Appeals court clears man of lending car to unlicensed driver

The Court of Appeal ruled that it hadn't been shown that the car's owner had given permission to he unlicensed driver to operate the car

The Court of Criminal Appeal has overturned a man’s conviction for allowing his car to be driven by a cousin who was unlicensed and uninsured, ruling that the prosecution had not shown that he had permitted the driver to operate the vehicle.

Aiman Farag El-Lawati had been accused of allowing a van to be driven by his cousin without a valid driving licence or insurance cover in January this year. The Court of Magistrates had found him guilty and fined him €2,500.

El-Lawati’s lawyer Jason Grima had appealed on the grounds that the articles under which he was being found guilty were not specified, that he was being found guilty of an inexistent offence and that there was a lack of a connection between the appellant and the fact that his cousin, Abdulsallam Abdalla was driving the car.

Grima had described as “worrying” the fact that the court of magistrates had expected the appellant to tell it how the vehicle was in the other man’s possession. “It is a gratuitous assumption by the Court of Magistrates that the appellant permitted Abdulsallam Abdalla to drive it. This doesn’t emerge from the evidence.”

In this course of several hearings, it was proven that his cousin had been driving with valid insurance cover but an inadequate licence. “How this vehicle came to be in his control does not emerge from anywhere unless one makes an assumption, as the first court did,” argued Grima, adding that just because a person is responsible for a vehicle does not mean that if it is being driven by a third party, the person is aware. “The criminal intent must be proven too, not taken as obvious.”

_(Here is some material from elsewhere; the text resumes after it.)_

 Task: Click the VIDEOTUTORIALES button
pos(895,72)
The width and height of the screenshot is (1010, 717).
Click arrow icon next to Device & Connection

Abdulsallam Abdalla was never summoned to testify and therefore the reports of wardens on the scene were hearsay evidence and inadmissible, submitted the defence.

In a brief judgment on the matter, Judge Consuelo Scerri Herrera dismissed the notion that that the prosecution not obliged to reproduce the law word for word or even provide the article of the law under which the person is being charged, explaining that the charge is just a notice to appear which informs the accused the nature of what he is being accused of. 

In this case the prosecution had to prove that it was the appellant who authorised Abdalla to drive his car when he knew that he was not licensed or covered by insurance, said the court.

It was not necessary for him to prove how his car ended up in his cousin’s hands, but it was up to the prosecution to show that he had given it to him to drive. The fact that Abdala was inside the vehicle doesn’t automatically mean that he had permission from El-Lawati, said the court. “There is no shifting of the onus of proof.”

The court said that it was up to the prosecution to bring evidence showing that the appellant had authorised the driving and that the driver was uninsured. “Certainly in this case, this evidence is missing,” ruled the judge overturning the sentence and clearing the man of all wrongdoing.

Lawyer Jason Grima was defence counsel.